[Start of Attachment]

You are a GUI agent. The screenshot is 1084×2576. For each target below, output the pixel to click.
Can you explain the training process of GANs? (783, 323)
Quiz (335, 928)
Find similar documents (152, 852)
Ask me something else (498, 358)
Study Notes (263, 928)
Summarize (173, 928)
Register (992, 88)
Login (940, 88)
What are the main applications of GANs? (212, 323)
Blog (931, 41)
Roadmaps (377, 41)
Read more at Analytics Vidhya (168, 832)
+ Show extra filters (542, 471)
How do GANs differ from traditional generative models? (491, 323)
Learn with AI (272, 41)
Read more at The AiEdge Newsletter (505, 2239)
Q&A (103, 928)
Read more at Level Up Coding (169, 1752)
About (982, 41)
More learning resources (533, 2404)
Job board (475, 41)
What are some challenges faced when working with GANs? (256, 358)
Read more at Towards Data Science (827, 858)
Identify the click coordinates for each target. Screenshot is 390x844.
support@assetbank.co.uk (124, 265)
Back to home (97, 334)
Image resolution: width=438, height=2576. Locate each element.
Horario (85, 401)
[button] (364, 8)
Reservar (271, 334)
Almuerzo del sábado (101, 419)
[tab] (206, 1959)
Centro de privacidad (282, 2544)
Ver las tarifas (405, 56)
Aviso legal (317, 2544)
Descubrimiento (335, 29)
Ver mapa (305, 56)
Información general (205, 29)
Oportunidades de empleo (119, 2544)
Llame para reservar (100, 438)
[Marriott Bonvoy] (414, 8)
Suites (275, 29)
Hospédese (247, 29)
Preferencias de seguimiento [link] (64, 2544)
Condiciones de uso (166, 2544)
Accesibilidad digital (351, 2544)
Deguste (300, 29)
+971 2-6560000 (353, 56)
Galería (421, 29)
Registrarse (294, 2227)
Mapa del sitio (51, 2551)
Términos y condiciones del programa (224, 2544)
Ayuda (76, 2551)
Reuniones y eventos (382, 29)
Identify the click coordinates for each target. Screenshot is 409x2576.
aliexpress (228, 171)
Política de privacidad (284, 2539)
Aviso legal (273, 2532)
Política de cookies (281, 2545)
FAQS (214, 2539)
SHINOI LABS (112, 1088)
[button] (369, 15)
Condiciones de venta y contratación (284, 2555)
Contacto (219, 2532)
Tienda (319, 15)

[End of Attachment]

YOUR TASK ->
Report how many lines in these entries contain "coordinates". Answer with the number only.

WRITTEN SOLUTION ->
2